The AMA is a professional society that the vast majority of physicians do not belong to. It is an advocacy group for physicians, and it has a political action committee. It has influence but not much power.
The real scandal in medical licensing isn’t that too many are granted, it’s that too few are taken away from incompetent doctors.
The main reason physician incomes are high is that it takes many years of hard work (and often more than $100,000 in student loans) to become a doctor. Few young adults want to go through that ordeal, so there are many areas with too few physicians. This also explains why many physicians work over 60 hours per week.
I will concede that many physicians are greedy–now moreso than in the past. But, I’ve noticed that about many other professionals, too.
El Presidente
Jun 1 2009 at 11:55am
Arnold,
Nowhere does the the author mention that in 1960 fifty percent of personal health care expenditures were paid for by patients themselves, whereas now it is only ten percent.

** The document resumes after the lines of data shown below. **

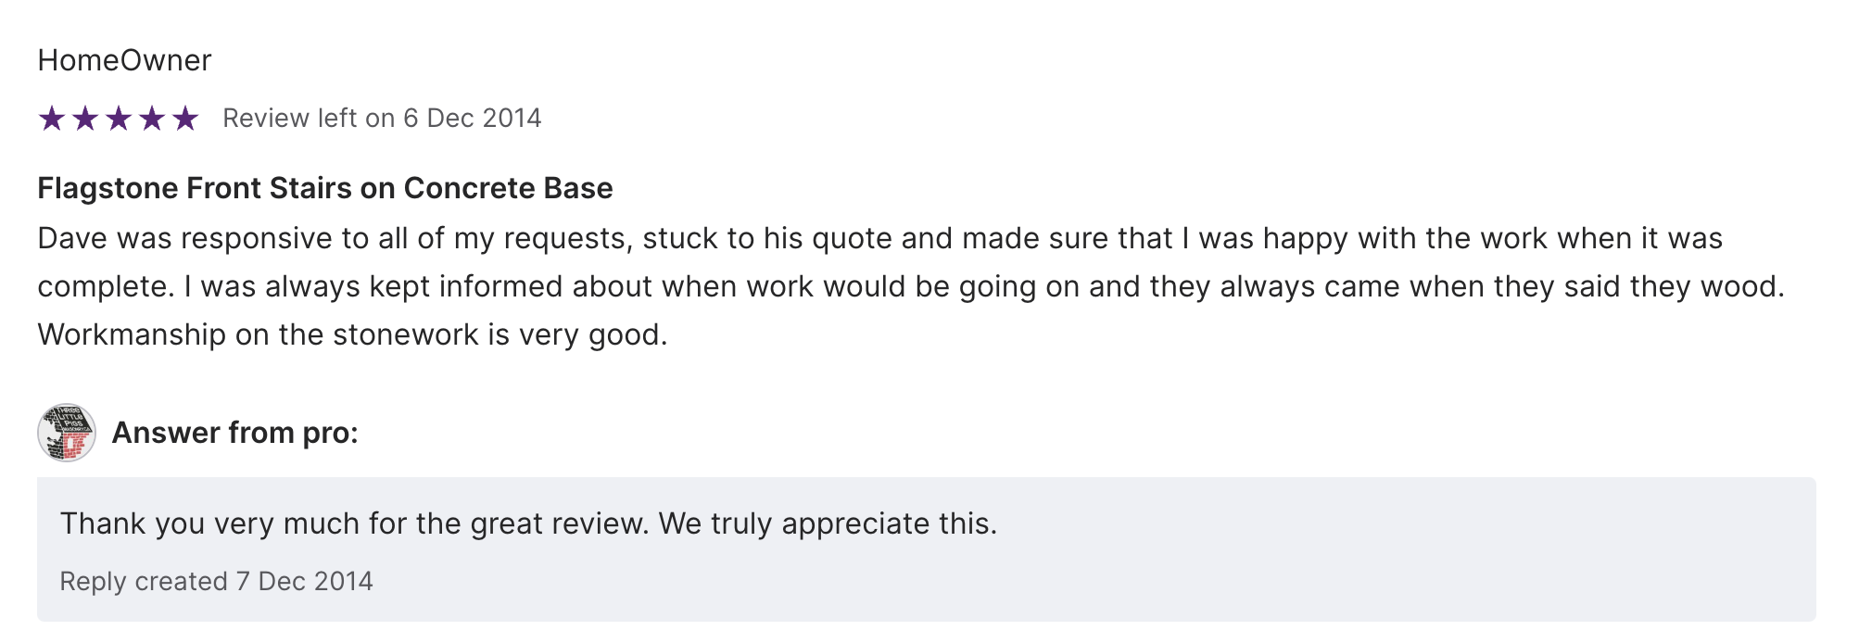Select the middle star of the rating

(119, 119)
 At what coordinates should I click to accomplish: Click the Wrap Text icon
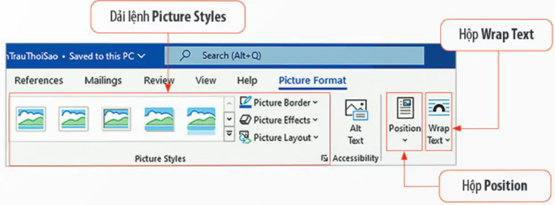coord(439,108)
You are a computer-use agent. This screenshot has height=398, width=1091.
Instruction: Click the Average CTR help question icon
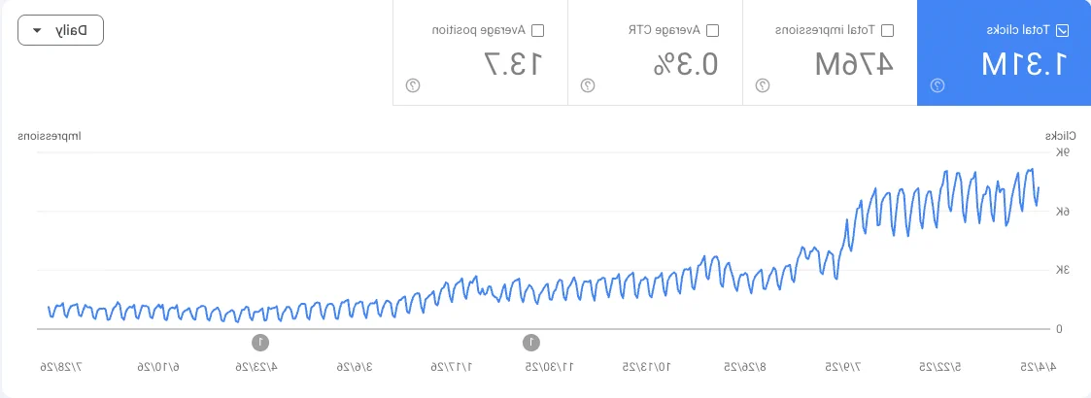click(587, 85)
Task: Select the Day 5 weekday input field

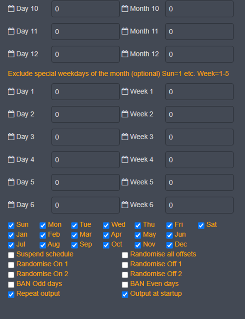Action: click(85, 182)
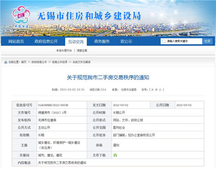
Task: Click the home icon in breadcrumb
Action: pos(6,62)
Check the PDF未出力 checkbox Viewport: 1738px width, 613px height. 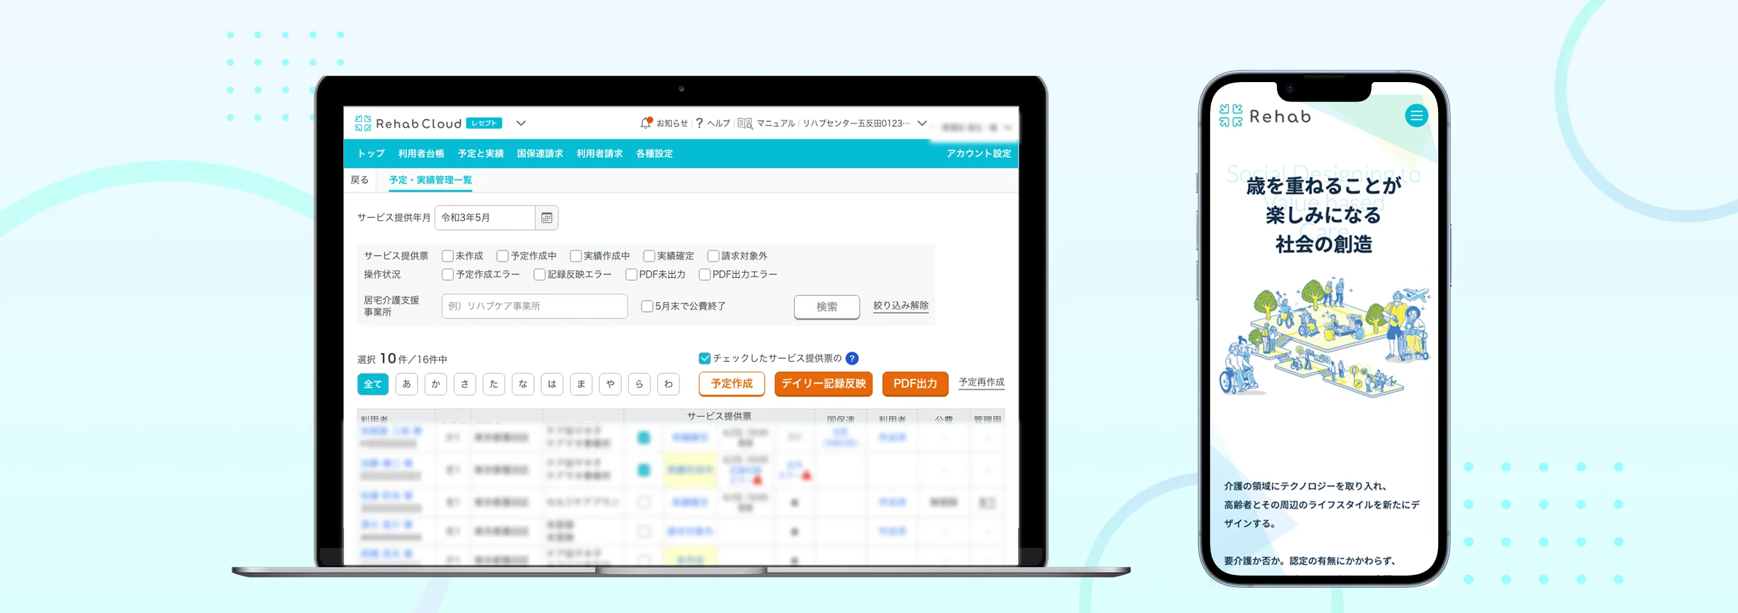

So, when people pay health insurance premiums, they’re not paying for health care? Interesting. What are they paying for?
SWH
Jun 1 2009 at 1:37pm
El P-
I think you know better than your comment re self-pay health care in 1960 implies.
Fifty percent of expentidures were directly paid…. out of pocket at the time of service. The import is that patients had an opportunity to experience the incremental cost of the particular health care he/she obtained…. and then self-ration. That doesnt happen now – but should. Without a significant incremental cost to the patient, the patient has no reason to not seek all the services available, whether they need it or not. Another kicker is: the higher their fixed health care premiums are, the more this is true.
Mark
Jun 1 2009 at 2:11pm
On a related topic, last week there was a study put out by Families USA asserting a “hidden health tax” of $1,000 per person that, I thought, contained a huge fallacy. The study asserts that health care providers pass 100% of their losses on uninsured patients through to their insured patients by charging more to insured patients than they otherwise would. I thought that was absurd. If you agree it’s absured then their whole study is wrong, because everything else in it is just arithmetic based off of that postulate. I also would point out that,if it were true, then the theory of achieving cost containment by having insurers bargain hard with providers is impossible and wrong.
El Presidente
Jun 1 2009 at 4:30pm
SWH,
The import is that patients had an opportunity to experience the incremental cost of the particular health care he/she obtained…. and then self-ration. That doesnt happen now – but should.
Are you saying that we receive more health care than we pay for in the aggregate, or are you saying that some people pay more and other people use more so that the costs and benefits do not correspond and are not easily attributable as they would be in fee-for-service arrangement?
If a person would benefit greatly from treatment and does not seek it because of the cost, is that a success?
Without a significant incremental cost to the patient, the patient has no reason to not seek all the services available, whether they need it or not.
There ARE significant incremental costs; namely copays, lost time and wages for seeking care, physical discomfort, and the threat of having any negative results or previously undiagnosed medical conditions influence future premiums should there be a lapse in coverage. One negative diagnosis could mean higher premiums for the rest of one’s life or the inability to receive treatment if, by changing providers, it becomes a “preexisting condition”. And I don’t know of anyone who would get back-to-back colonoscopies just for the hell of it. Do you? While out-of-pocket payment might increase self-rationing, its absence doesn’t eliminate self-rationing.
That wonderful diversion aside, my question remains: to the extent we are paying for something other than health care, what are we paying for?